Ricopia fedelmente, dal testo più sotto sul referendum bocciato dalla Consulta, tutto ciò che va da "Resta in molti" fino a "per un periodo.".

» **Testo proposto**:
╔══

In attesa di conoscere le motivazioni della sentenza, la polemica politica esplode. I primi a far scoppiare il putiferio sono proprio i firmatari del quesito, ovvero la Lega Nord. Matteo Salvini ieri era incontenibile, ai giudici della Consulta ha ribattuto che hanno «fottuto un diritto sacrosanto» alla gente. Poi ha continuato: «È una vergogna. Vaffa…. Non finisce qui. Questa Italia mi fa schifo, mi batterò per ribaltarla». E ancora, «se le vie normali non bastano, troveremo vie più fantasiose».
Prima reazione decisa, dice il segretario del Carroccio, l’elezione del capo dello Stato. «Siccome Giuliano Amato è giudice della Corte costituzionale», e avrebbe quindi partecipato alla decisione di bocciare questo referendum, «sappiate che la Lega non appoggerà mai la sua candidatura al Colle». Oggi la Lega manifesterà davanti alla sede della Consulta con un presidio guidato da Gian Marco Centinaio e da Massimiliano Fedriga, la Costituzione in mano e nell’altra una penna.
Resta in molti esponenti politici, che pure non criticano la sentenza della Suprema Corte, il pensiero della necessità di modificare quella legge, che ha prodotto, come effetto collaterale, i cosiddetti «esodati», persone che si erano messe d’accordo con l’azienda per andare in pensione entro la fine del 2012 e che poi sono rimaste senza retribuzione e senza assegno pensionistico per un periodo.
La stessa Elsa Fornero, ministro del Lavoro nel governo Monti, ieri diceva: «Positiva la sentenza della Consulta» ma anche, il «Paese è maturo per rivedere le leggi del passato, una revisione che deve avvenire con animo pacato e senza asperità». Per la Fornero, che pure ribatte al «vergognati» della Lega con uno schietto «non ho mai apprezzato il linguaggio di Salvini, io e lui siamo su due piani diversi», la legge può essere rivista perché non esistono più le condizioni di emergenza di tre anni fa. E anche se uno «sconcertato» Roberto Calderoli, primo firmatario del referendum, parla di «sentenza salva Renzi», e il governatore leghista della Lombardia Roberto Maroni accusa la Corte di aver preso «una decisione tutta politica», perché «i requisiti per l’ammissibilità c’erano tutti», nella maggioranza si fa presente che «la decisione era inevitabile, non c’è nulla che si poteva fare di diverso per via delle forme in cui il referendum era stato presentato». Infatti, «il decreto era formalmente parte della manovra di bilancio, e in quanto tale non sottoponibile a referendum abrogativo, anche perché conteneva norme tra loro molto eterogenee».

╚══

» **Materiale di lavoro**:
╔══

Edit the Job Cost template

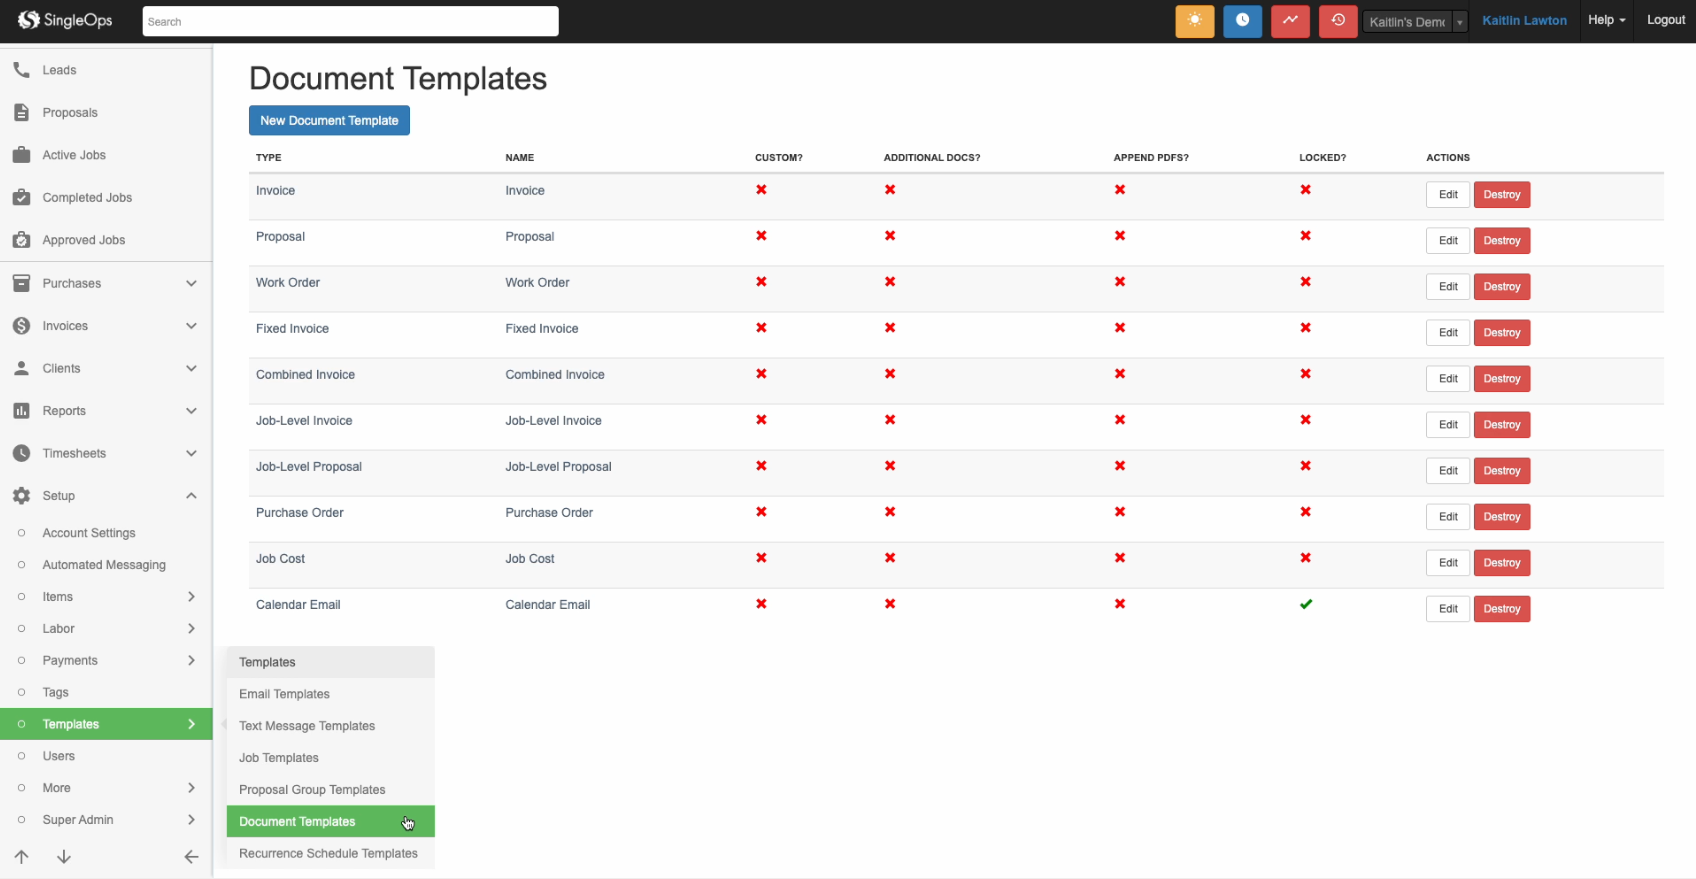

╚══

» **Risultato**:
Resta in molti esponenti politici, che pure non criticano la sentenza della Suprema Corte, il pensiero della necessità di modificare quella legge, che ha prodotto, come effetto collaterale, i cosiddetti «esodati», persone che si erano messe d’accordo con l’azienda per andare in pensione entro la fine del 2012 e che poi sono rimaste senza retribuzione e senza assegno pensionistico per un periodo.